── Available data ──

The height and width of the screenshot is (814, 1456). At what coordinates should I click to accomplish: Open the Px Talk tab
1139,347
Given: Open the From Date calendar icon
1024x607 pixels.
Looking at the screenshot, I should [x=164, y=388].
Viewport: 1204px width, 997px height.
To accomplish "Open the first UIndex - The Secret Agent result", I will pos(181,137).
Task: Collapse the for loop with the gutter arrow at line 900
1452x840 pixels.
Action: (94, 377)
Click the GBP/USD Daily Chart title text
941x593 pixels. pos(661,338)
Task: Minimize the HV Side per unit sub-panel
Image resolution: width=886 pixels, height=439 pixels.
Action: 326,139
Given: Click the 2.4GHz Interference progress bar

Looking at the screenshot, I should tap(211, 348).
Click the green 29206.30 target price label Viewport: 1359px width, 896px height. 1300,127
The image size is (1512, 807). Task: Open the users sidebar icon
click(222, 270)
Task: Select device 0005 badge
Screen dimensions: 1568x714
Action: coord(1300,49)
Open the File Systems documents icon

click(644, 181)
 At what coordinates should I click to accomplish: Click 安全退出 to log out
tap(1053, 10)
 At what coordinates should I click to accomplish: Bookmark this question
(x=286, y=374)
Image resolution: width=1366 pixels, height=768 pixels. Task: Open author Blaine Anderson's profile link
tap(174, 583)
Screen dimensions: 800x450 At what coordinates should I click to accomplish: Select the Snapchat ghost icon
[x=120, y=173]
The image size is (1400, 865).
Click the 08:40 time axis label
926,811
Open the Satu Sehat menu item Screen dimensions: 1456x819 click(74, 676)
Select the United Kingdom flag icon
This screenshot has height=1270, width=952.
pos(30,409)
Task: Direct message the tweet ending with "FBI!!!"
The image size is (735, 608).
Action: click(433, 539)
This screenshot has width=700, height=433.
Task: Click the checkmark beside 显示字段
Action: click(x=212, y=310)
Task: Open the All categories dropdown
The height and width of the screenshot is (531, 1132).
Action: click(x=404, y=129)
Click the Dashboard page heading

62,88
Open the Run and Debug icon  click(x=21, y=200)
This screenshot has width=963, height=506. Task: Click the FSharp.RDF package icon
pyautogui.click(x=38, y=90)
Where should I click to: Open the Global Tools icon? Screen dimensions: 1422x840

───

• _Task prompt_
Copy every one of the records above word for word, keeping each line in its original order.

• _Complete output_
The height and width of the screenshot is (814, 1456). At what coordinates should I click to accomplish: Open the Px Talk tab
1139,347
Given: Open the From Date calendar icon
1024x607 pixels.
Looking at the screenshot, I should [x=164, y=388].
Viewport: 1204px width, 997px height.
To accomplish "Open the first UIndex - The Secret Agent result", I will pos(181,137).
Task: Collapse the for loop with the gutter arrow at line 900
1452x840 pixels.
Action: (94, 377)
Click the GBP/USD Daily Chart title text
941x593 pixels. pos(661,338)
Task: Minimize the HV Side per unit sub-panel
Image resolution: width=886 pixels, height=439 pixels.
Action: 326,139
Given: Click the 2.4GHz Interference progress bar

Looking at the screenshot, I should tap(211, 348).
Click the green 29206.30 target price label Viewport: 1359px width, 896px height. 1300,127
The image size is (1512, 807). Task: Open the users sidebar icon
click(222, 270)
Task: Select device 0005 badge
Screen dimensions: 1568x714
Action: coord(1300,49)
Open the File Systems documents icon

click(644, 181)
 At what coordinates should I click to accomplish: Click 安全退出 to log out
tap(1053, 10)
 At what coordinates should I click to accomplish: Bookmark this question
(x=286, y=374)
Image resolution: width=1366 pixels, height=768 pixels. Task: Open author Blaine Anderson's profile link
tap(174, 583)
Screen dimensions: 800x450 At what coordinates should I click to accomplish: Select the Snapchat ghost icon
[x=120, y=173]
The image size is (1400, 865).
Click the 08:40 time axis label
926,811
Open the Satu Sehat menu item Screen dimensions: 1456x819 click(74, 676)
Select the United Kingdom flag icon
This screenshot has height=1270, width=952.
pos(30,409)
Task: Direct message the tweet ending with "FBI!!!"
The image size is (735, 608).
Action: click(433, 539)
This screenshot has width=700, height=433.
Task: Click the checkmark beside 显示字段
Action: click(x=212, y=310)
Task: Open the All categories dropdown
The height and width of the screenshot is (531, 1132).
Action: click(x=404, y=129)
Click the Dashboard page heading

62,88
Open the Run and Debug icon  click(x=21, y=200)
This screenshot has width=963, height=506. Task: Click the FSharp.RDF package icon
pyautogui.click(x=38, y=90)
Where should I click to: Open the Global Tools icon? Screen dimensions: 1422x840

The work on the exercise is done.